DATA SECTION:

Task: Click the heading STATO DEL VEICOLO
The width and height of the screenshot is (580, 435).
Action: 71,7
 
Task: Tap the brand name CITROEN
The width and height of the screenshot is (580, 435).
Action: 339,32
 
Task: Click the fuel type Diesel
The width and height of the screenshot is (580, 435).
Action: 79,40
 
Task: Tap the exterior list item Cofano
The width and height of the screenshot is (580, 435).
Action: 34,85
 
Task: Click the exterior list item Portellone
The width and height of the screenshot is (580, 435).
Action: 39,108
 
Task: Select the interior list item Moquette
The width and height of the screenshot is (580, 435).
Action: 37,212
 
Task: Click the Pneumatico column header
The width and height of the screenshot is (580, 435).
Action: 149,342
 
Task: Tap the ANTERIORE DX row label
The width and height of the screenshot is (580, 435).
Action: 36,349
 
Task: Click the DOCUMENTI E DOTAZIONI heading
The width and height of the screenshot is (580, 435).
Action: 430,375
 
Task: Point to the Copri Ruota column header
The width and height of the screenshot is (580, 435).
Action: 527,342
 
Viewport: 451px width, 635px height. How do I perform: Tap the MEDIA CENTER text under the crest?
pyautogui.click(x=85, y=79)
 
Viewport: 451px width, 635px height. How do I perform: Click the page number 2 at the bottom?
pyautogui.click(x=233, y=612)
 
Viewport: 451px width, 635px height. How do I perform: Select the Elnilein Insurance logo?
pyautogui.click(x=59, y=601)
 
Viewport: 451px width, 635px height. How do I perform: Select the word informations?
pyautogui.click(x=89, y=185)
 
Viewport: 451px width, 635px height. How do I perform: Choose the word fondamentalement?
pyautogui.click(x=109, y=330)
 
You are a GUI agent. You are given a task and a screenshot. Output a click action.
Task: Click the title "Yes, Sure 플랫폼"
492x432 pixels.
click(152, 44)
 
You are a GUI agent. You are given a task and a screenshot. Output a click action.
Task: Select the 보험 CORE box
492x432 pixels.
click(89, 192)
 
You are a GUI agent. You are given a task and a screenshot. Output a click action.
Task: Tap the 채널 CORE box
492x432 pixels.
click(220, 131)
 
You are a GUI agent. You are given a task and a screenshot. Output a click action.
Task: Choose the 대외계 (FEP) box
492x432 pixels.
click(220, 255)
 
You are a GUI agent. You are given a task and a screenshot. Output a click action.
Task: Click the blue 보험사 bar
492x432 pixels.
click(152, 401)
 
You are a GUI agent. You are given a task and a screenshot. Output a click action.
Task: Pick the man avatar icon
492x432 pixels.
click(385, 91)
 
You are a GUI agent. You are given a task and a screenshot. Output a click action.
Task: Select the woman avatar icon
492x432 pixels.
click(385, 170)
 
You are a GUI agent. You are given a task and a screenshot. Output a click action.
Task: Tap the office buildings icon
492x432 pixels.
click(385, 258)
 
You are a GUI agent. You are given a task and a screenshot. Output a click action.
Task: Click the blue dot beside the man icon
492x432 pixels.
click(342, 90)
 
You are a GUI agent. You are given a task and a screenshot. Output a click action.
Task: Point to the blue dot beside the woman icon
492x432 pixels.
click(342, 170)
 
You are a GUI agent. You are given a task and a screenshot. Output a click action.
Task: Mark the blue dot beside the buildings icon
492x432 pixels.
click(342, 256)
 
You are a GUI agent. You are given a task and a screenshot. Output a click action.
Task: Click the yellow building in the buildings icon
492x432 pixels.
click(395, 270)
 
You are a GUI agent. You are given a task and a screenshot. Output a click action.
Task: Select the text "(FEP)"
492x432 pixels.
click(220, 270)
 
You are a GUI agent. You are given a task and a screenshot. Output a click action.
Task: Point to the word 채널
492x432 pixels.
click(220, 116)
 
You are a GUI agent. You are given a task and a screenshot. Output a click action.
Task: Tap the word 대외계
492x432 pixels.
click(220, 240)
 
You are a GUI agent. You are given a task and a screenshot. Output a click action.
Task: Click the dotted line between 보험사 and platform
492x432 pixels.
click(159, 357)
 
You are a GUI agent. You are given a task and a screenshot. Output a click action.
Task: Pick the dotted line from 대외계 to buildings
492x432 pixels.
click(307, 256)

--

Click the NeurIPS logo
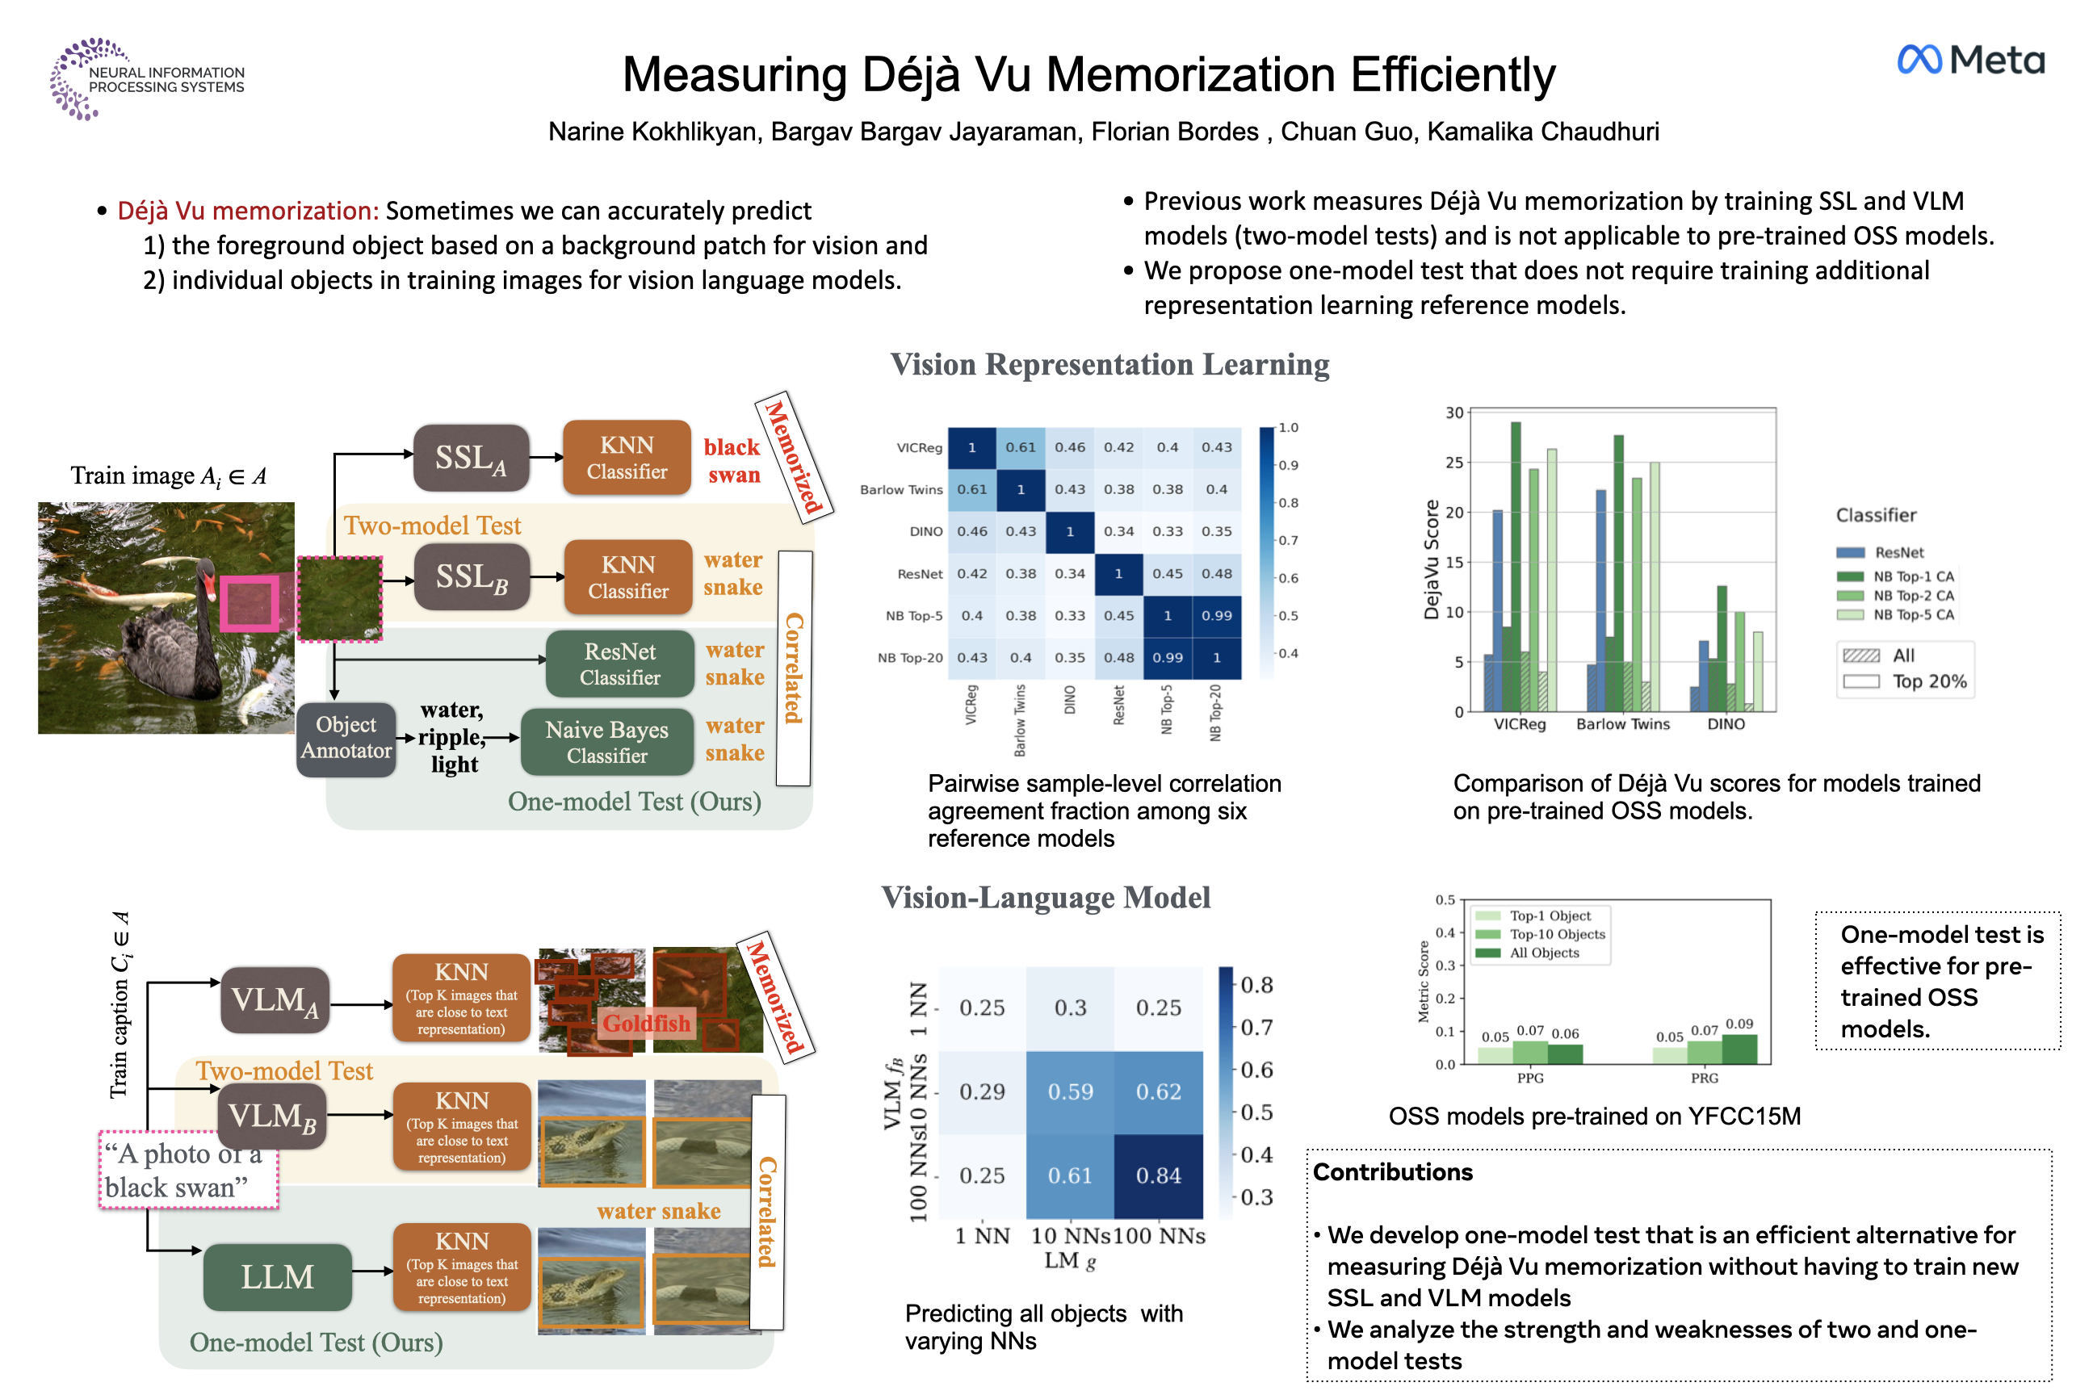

AIM: Write out again every line in the part that opens with the line containing "Task: Click the heading STATO DEL VEICOLO" and closes with the line containing "Action: 36,349", both included and requests included, but raise each coordinate in the answers by 21.

EXERCISE SOLUTION:
Task: Click the heading STATO DEL VEICOLO
The width and height of the screenshot is (580, 435).
Action: 92,28
 
Task: Tap the brand name CITROEN
The width and height of the screenshot is (580, 435).
Action: 360,53
 
Task: Click the fuel type Diesel
The width and height of the screenshot is (580, 435).
Action: 100,61
 
Task: Tap the exterior list item Cofano
The width and height of the screenshot is (580, 435).
Action: 55,106
 
Task: Click the exterior list item Portellone
The width and height of the screenshot is (580, 435).
Action: 60,129
 
Task: Select the interior list item Moquette
The width and height of the screenshot is (580, 435).
Action: 58,233
 
Task: Click the Pneumatico column header
The width and height of the screenshot is (580, 435).
Action: 170,363
 
Task: Tap the ANTERIORE DX row label
The width and height of the screenshot is (580, 435).
Action: 57,370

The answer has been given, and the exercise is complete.